Passage shown:
* Start *

WASHINGTON (Reuters) – U.S. Attorney General William Barr on Monday announced a new leadership team at the federal Bureau of Prisons in a shake-up of the agency in the wake of financier Jeffrey Epstein’s apparent suicide inside a federal jail in New York City.
Kathleen Hawk Sawyer, a veteran of the Bureau of Prisons, will return to the agency to serve as its director, Barr said. He named another former agency official, Thomas Kane, to serve as her deputy.
The Bureau of Prisons has about 37,000 employees and oversees 122 facilities, which house about 180,000 inmates.
Hugh Hurwitz, who has been serving as the bureau’s acting director – including when Epstein was found unresponsive over a week ago in a Manhattan jail cell – has been reassigned to his prior position within the agency.
Epstein had been arrested on July 6 and pleaded not guilty to federal charges of sex trafficking involving dozens of underage girls as young as 14.

* End *

Provided data:
* Start *

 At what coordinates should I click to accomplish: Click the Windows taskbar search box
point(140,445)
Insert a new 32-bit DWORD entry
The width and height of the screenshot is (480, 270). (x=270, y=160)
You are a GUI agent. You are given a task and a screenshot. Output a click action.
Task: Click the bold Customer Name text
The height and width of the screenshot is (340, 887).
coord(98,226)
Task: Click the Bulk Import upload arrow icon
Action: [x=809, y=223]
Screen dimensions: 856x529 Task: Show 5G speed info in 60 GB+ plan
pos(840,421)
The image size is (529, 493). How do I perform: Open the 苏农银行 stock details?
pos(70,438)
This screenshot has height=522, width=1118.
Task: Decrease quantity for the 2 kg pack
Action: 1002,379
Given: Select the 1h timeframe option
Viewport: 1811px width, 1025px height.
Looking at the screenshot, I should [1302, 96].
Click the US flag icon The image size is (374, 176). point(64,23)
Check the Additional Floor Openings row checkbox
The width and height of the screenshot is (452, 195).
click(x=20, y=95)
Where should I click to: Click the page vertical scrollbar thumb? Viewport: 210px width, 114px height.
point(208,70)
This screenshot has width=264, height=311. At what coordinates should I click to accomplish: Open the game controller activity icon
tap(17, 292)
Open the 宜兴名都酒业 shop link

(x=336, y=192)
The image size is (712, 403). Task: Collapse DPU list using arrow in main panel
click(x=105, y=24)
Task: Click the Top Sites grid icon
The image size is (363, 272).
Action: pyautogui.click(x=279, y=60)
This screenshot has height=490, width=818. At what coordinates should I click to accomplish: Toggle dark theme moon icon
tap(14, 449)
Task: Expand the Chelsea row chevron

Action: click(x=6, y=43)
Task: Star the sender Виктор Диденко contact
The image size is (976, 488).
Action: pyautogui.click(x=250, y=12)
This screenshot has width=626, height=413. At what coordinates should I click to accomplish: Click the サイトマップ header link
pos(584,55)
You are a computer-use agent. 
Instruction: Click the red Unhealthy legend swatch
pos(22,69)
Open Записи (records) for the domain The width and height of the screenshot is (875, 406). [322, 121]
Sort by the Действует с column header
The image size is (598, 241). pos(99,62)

* End *

Exercise tasks:
1. Answer these questions using the news report.
(a) Who was named to serve as Kathleen Hawk Sawyer's deputy?
(b) How many facilities does the Bureau of Prisons oversee?
(c) On what date was Epstein arrested?
2. Copy word for word the part of the news report that runs from "WASHINGTON (Reuters) –" up to and including "as her deputy.".

Per-task outputs:
1.
(a) Thomas Kane
(b) 122
(c) July 6

2.
WASHINGTON (Reuters) – U.S. Attorney General William Barr on Monday announced a new leadership team at the federal Bureau of Prisons in a shake-up of the agency in the wake of financier Jeffrey Epstein’s apparent suicide inside a federal jail in New York City.
Kathleen Hawk Sawyer, a veteran of the Bureau of Prisons, will return to the agency to serve as its director, Barr said. He named another former agency official, Thomas Kane, to serve as her deputy.